A custom-designed chair supported participants' upright posture while minimising body and head movement. Footrests permitted comfortable knee flexion and both seat cushion and back support were provided. Immediately prior to recording, a helmet frame fixed the participant's head in a neutral position.
Recordings of HR and BP in the three postures were made in an air-conditioned laboratory, with white noise minimising disturbing sounds. Participants were asked to abstain from food and caffeine-containing beverages for at least 4 hours prior to data collection, and from alcoholic beverages and exercise for at least 12 hours. Two experiments (prone versus supine and prone versus sitting) were conducted on different days. To help minimise diurnal variation, participants were encouraged to schedule each experiment for the same time of day.
The vestibular system is responsible for balance , and is thought to influence autonomic and cardiovascular activities [22–24]. Therefore, to minimise vestibular organ activation, participants were instructed to avoid head motion during recording; they were also encouraged to stay awake. Adjustment of autonomic function to a particular posture is thought to occur within 5 minutes . Therefore, to stabilise autonomic outflow to cardiovascular organs before definitive recordings for each posture, participants were asked to make themselves more comfortable, and then remain still for 5 minutes. Additionally, through respiratory sinus arrhythmia, a participant's respiratory rhythm can influence HRV components . To standardise this impact, participants were asked (following the rest period) to synchronise their breathing to a metronome set at 0.25 Hz (15 times a minute) for 5 minutes.
Day 1: prone-supine
In the prone posture, HR and BP were measured continuously during both resting and breath-synchronised phases. Participants then moved to a supine posture, and recordings were repeated.
Day 2: prone-sitting
Identical to Day 1, except that prone posture was followed by sitting posture.

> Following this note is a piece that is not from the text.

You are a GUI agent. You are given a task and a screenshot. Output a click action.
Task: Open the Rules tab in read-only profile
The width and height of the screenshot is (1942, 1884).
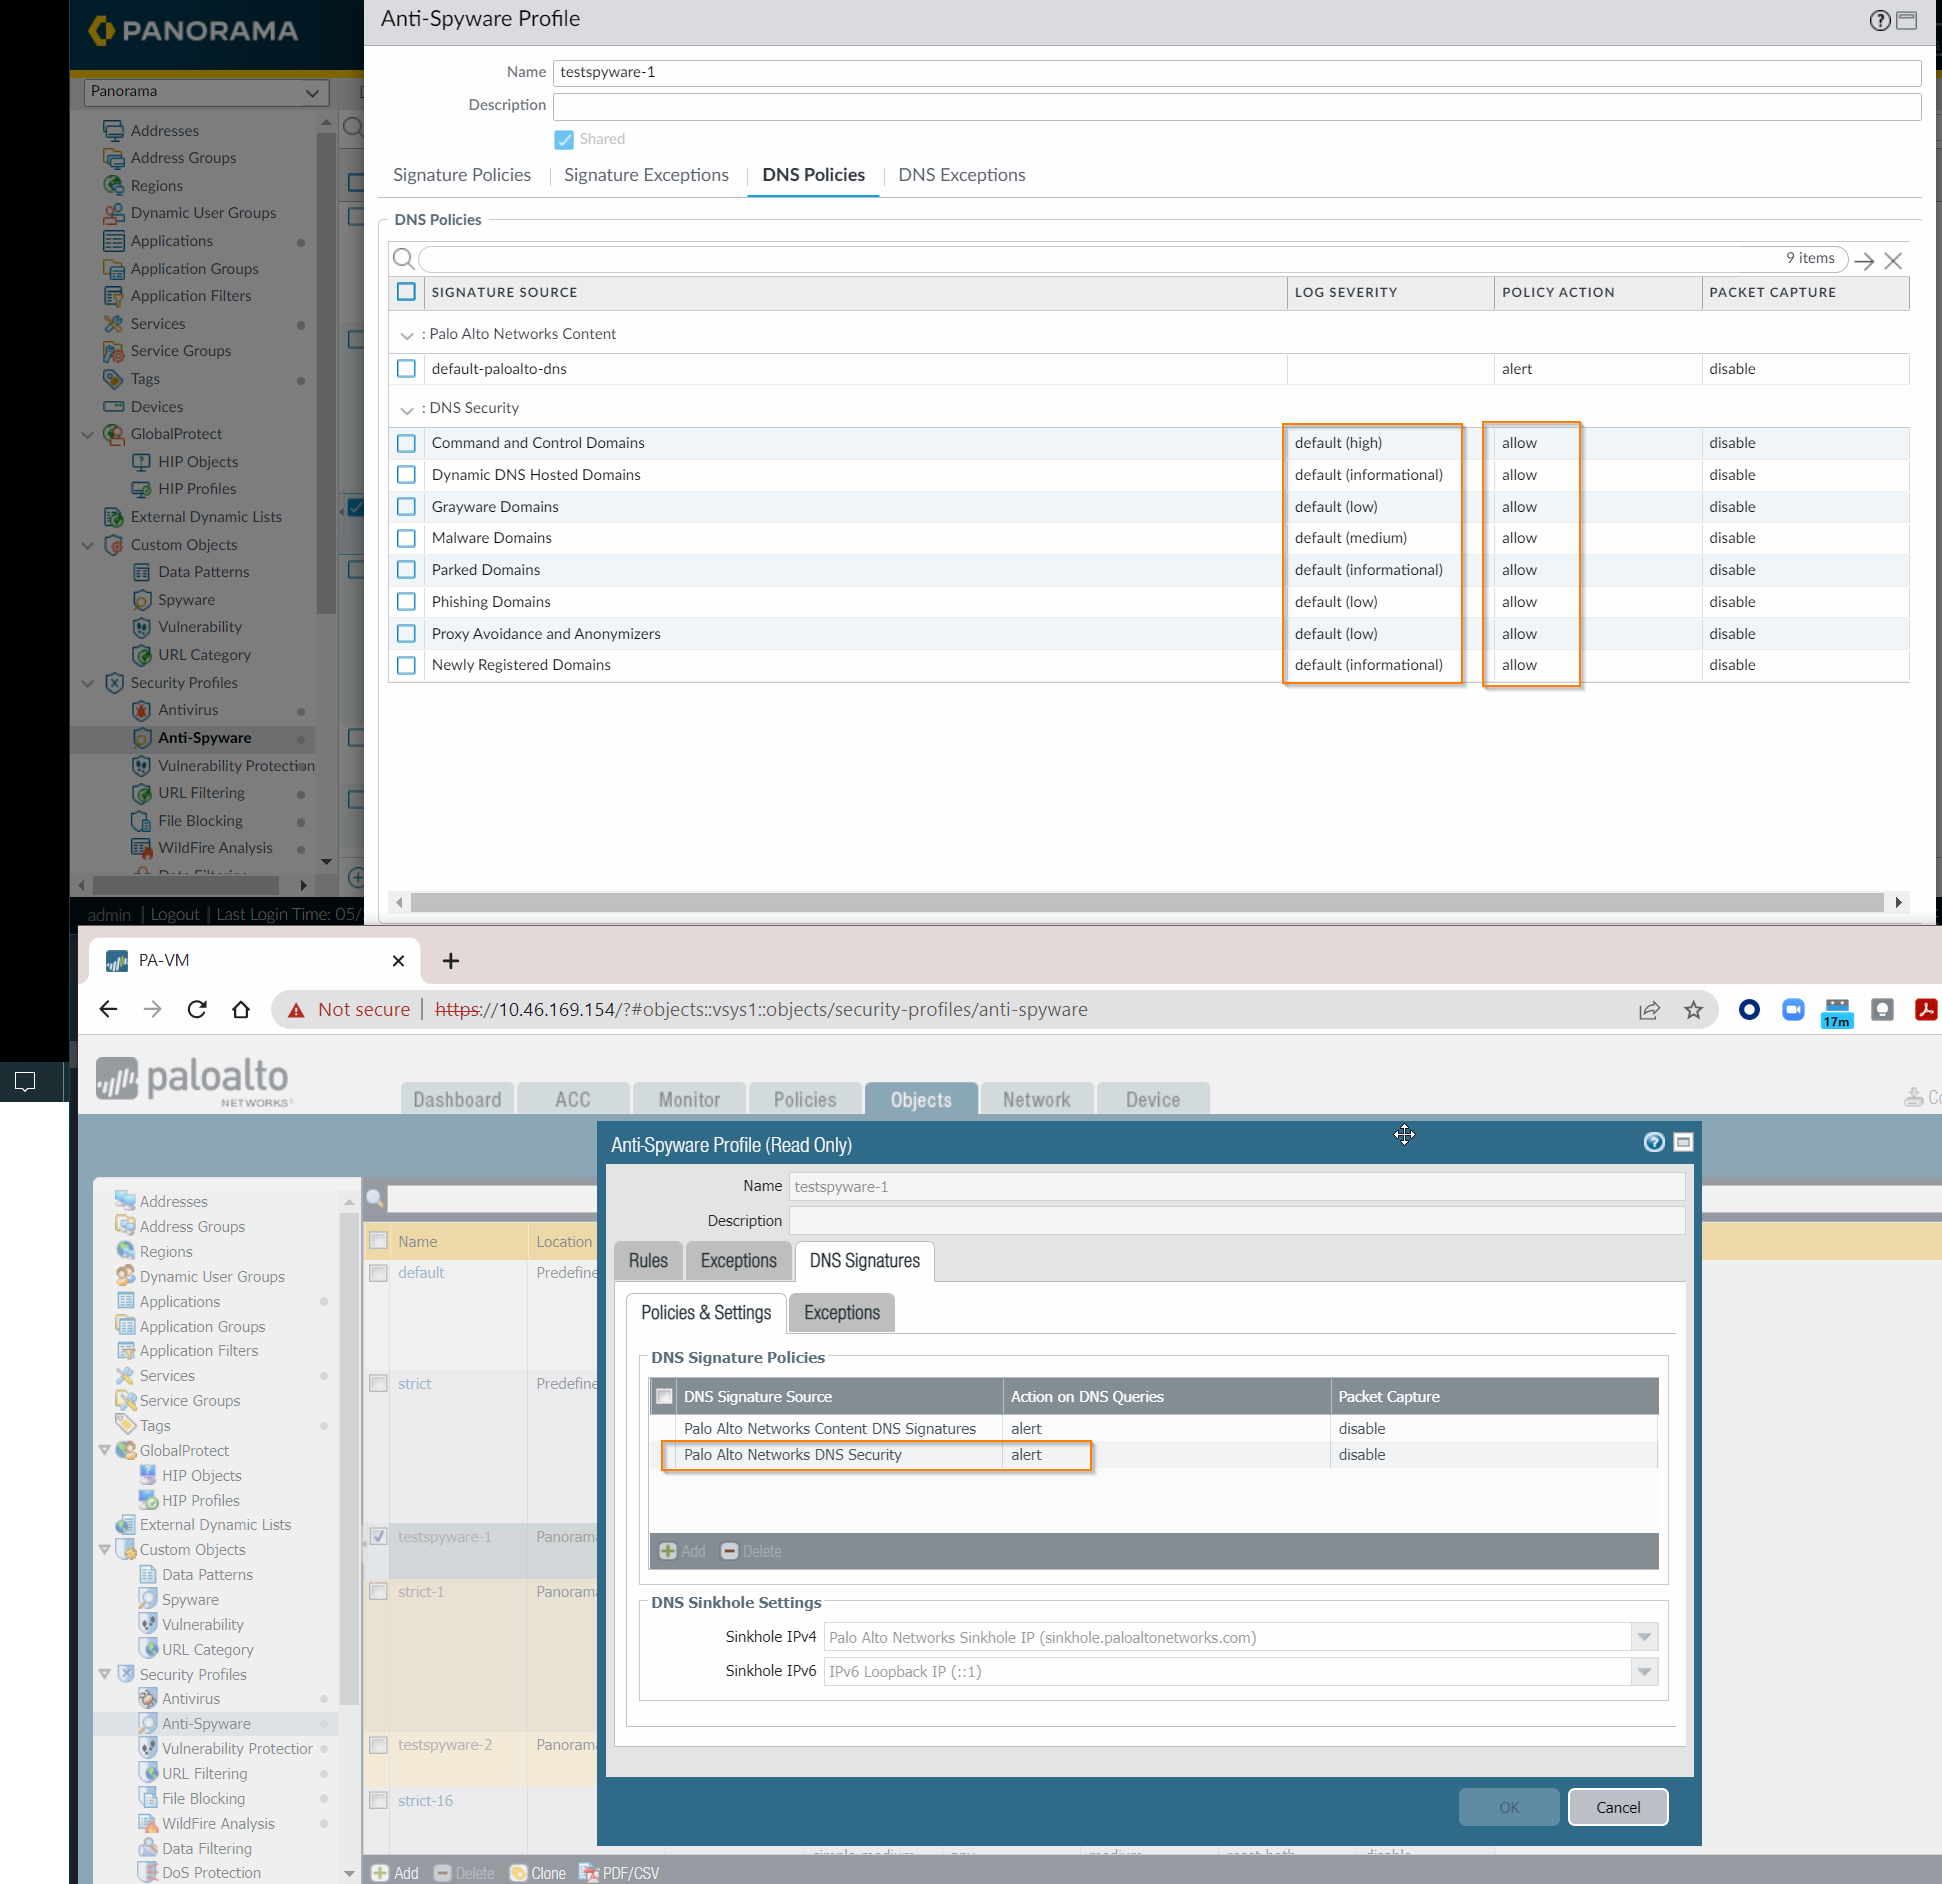tap(647, 1261)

To confirm normal autonomic nervous function , at the end of Day 2, participants were asked to place a hand in a bucket of icy water (the cold pressor test), for as long as they could tolerate, but not longer than 1 minute. Blood pressure and HR were monitored during the test; although not required, had a significant sudden drop in BP and/or HR been observed, we would have terminated the procedure and excluded the participant from the study. Participants were also excluded if they did not respond to this test.
We recorded HR, mean arterial pressure, and systolic and diastolic BP, during rest and synchronised breathing periods in each posture. Mean values of each parameter were computed using Chart for Windows and analysed with the statistical software package SPSS (V 12.0.1 for Windows, SPSS Inc., U.S.A).
Electrocardiographic data recorded during synchronised breathing periods in each posture were analysed off-line (Chart V 5.1.1 with HRV extension for Windows V 1.0.1) for frequency spectrum characteristics, including LF and HF (absolute and normalised), and LF/HF. Paired samples t-tests were used to compare postures. When measurements for a variable deviated markedly from the normal distribution, the Wilcoxon signed-rank test was used (and reported as z scores). The statistical significance level for each comparison was set at p < 0.05.
Reproducibility of cardiovascular and autonomic parameters on different days was examined via the intraclass correlation coefficient (ICC). Values above 0.75 were considered to indicate good reliability, lower values poor to moderate . Paired samples t-tests were conducted to check for consistent differences in these parameters across recording days.
To evaluate cold pressor test response, minimum values of BP and HR were compared against mean values of BP and HR recorded during synchronised breathing periods in the sitting posture. A normal response to the cold pressor test was defined as a change in BP and/or HR to at least 2 standard deviations of reference values.